• _Data excerpts_
== Segment start ==
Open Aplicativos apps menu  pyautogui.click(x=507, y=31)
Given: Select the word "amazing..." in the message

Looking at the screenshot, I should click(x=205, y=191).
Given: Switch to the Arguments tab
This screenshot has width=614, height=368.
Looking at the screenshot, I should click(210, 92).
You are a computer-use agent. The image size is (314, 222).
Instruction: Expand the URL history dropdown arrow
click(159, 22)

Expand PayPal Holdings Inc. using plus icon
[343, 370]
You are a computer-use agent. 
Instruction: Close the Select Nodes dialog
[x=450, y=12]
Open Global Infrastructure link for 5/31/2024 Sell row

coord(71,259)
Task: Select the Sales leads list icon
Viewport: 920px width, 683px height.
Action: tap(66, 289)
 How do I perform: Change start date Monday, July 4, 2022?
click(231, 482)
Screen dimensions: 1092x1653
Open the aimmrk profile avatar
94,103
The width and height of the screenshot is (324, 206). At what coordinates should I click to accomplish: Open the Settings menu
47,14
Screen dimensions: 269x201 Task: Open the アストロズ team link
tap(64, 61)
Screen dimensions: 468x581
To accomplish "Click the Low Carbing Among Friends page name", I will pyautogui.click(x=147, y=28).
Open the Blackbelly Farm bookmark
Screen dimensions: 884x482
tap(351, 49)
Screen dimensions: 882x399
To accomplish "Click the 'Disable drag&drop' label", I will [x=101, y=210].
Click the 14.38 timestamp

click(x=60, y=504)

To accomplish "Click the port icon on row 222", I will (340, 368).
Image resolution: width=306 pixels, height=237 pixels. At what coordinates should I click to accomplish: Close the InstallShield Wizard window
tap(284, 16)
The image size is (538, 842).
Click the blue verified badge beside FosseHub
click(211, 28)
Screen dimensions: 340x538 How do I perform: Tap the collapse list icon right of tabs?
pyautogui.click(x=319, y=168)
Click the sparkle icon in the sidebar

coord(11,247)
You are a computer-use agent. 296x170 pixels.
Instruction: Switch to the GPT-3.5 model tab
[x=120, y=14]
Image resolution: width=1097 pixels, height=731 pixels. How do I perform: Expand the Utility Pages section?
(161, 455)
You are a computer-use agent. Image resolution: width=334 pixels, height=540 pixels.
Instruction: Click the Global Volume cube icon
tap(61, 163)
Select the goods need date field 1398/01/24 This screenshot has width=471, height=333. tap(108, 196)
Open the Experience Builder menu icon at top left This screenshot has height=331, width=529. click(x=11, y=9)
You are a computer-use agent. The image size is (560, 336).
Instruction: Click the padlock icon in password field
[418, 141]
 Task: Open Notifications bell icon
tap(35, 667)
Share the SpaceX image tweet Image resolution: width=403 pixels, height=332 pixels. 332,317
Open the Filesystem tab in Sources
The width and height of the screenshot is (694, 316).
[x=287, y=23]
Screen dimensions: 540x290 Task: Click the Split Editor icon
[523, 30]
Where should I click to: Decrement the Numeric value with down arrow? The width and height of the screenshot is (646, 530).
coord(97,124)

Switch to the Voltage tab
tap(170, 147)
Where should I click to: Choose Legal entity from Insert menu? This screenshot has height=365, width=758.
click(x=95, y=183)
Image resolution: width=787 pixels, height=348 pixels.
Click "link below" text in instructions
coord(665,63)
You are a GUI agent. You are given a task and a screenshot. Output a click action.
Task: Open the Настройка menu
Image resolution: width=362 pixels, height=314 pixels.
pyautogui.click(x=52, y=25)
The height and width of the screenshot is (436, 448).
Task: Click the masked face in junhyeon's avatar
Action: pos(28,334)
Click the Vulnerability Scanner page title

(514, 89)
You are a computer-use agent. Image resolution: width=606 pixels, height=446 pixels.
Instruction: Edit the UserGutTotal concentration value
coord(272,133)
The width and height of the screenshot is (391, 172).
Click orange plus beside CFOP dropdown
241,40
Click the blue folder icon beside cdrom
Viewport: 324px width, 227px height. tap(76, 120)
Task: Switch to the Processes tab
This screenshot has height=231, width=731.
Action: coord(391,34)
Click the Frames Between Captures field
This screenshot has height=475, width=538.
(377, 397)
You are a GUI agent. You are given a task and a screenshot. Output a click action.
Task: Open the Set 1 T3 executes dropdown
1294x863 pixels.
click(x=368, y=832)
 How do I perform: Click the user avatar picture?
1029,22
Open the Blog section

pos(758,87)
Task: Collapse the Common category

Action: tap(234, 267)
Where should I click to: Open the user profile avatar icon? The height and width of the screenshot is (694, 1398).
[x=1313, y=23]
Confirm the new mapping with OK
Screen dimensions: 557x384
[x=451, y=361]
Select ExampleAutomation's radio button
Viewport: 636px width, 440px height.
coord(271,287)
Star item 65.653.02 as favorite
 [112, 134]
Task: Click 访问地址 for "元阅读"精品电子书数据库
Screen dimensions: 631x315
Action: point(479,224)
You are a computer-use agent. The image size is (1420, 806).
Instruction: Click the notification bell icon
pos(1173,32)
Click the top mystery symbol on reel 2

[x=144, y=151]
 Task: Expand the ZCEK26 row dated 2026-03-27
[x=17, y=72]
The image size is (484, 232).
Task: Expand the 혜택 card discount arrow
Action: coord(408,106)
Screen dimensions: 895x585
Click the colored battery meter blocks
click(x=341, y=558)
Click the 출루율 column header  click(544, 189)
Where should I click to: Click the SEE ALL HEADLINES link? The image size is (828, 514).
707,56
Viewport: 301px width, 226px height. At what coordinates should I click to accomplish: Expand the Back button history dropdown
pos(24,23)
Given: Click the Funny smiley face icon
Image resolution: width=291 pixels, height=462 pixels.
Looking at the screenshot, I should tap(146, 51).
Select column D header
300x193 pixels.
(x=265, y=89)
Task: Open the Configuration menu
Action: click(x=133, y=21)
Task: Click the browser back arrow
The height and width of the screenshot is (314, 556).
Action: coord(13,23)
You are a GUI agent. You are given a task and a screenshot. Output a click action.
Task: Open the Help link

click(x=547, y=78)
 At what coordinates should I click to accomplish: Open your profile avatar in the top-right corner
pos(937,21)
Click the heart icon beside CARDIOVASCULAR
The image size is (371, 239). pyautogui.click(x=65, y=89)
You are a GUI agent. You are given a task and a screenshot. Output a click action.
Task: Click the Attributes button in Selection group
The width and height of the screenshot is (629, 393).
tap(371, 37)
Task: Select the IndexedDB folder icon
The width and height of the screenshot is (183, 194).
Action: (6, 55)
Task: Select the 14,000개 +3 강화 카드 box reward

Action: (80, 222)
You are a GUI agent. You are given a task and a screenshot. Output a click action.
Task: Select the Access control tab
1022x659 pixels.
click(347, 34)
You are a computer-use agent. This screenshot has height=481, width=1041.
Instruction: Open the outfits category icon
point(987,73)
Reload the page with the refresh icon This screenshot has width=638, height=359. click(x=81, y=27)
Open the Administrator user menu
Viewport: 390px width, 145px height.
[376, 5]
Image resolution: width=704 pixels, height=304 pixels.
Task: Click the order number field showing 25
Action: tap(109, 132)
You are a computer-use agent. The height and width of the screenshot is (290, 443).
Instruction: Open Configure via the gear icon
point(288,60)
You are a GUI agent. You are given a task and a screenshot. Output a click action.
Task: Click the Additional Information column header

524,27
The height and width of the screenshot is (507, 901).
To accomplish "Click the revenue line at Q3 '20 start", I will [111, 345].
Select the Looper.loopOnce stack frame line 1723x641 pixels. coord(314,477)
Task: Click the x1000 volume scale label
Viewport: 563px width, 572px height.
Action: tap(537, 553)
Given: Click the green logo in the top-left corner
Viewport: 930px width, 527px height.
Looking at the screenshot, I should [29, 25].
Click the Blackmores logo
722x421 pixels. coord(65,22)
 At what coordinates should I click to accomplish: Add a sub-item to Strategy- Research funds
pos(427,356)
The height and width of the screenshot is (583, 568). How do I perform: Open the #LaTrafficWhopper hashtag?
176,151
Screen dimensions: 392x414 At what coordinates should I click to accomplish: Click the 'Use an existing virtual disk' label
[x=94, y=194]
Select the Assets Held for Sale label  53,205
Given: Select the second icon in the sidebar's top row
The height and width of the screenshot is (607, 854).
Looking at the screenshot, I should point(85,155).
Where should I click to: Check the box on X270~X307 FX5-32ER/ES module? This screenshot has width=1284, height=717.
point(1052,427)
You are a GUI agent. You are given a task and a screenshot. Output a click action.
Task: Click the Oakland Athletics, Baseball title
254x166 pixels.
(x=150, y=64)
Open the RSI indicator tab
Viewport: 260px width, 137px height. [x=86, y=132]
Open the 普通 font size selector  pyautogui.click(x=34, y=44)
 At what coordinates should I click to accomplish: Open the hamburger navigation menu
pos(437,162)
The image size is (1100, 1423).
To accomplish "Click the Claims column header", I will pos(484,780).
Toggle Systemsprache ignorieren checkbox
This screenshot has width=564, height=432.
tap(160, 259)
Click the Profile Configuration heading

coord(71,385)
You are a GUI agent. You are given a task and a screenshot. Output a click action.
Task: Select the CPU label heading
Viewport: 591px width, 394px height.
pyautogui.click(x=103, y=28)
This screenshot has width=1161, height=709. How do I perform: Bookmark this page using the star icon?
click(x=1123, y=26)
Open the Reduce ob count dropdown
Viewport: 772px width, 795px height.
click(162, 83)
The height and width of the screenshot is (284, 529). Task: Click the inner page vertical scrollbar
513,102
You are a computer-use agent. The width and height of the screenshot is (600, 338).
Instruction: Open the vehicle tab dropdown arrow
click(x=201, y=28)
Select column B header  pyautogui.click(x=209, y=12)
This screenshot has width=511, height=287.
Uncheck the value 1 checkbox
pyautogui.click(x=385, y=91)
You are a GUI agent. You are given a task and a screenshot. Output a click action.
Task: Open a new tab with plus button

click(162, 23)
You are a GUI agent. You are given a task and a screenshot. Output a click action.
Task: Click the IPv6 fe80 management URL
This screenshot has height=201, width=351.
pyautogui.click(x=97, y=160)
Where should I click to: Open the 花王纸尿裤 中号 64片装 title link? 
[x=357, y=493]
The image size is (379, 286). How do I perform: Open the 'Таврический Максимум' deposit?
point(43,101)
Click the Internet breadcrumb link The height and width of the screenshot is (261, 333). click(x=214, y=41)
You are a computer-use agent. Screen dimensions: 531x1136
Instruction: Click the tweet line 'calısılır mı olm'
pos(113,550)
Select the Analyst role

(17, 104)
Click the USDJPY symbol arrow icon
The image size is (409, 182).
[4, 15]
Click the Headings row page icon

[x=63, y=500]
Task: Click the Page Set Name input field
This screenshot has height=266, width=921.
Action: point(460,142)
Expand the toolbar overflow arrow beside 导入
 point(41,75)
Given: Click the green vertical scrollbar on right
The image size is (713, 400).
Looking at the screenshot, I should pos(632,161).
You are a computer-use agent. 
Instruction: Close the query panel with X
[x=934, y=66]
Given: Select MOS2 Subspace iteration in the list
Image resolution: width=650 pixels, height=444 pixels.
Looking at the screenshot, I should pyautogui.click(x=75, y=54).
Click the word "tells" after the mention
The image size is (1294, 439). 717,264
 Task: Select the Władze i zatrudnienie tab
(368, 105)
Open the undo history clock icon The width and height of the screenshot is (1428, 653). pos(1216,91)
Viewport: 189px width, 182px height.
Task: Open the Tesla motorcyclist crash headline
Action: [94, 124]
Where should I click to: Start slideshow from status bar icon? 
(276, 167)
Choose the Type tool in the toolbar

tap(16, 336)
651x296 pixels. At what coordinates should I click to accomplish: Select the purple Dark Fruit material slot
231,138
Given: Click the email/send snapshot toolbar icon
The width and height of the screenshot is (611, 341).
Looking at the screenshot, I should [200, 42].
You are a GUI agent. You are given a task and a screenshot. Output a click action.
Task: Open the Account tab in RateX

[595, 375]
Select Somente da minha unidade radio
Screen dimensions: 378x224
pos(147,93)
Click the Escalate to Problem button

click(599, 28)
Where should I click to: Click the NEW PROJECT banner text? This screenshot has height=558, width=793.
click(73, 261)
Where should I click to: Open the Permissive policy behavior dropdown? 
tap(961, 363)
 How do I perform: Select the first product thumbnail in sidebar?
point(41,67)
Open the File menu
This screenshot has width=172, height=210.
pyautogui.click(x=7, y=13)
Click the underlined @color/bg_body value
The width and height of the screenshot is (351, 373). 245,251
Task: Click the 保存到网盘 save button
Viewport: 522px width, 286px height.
== Segment end ==
Copy out every line from the records that has the word "left".

• _Answer for this exercise_
Open the Experience Builder menu icon at top left This screenshot has height=331, width=529. click(x=11, y=9)
Given: Click the green logo in the top-left corner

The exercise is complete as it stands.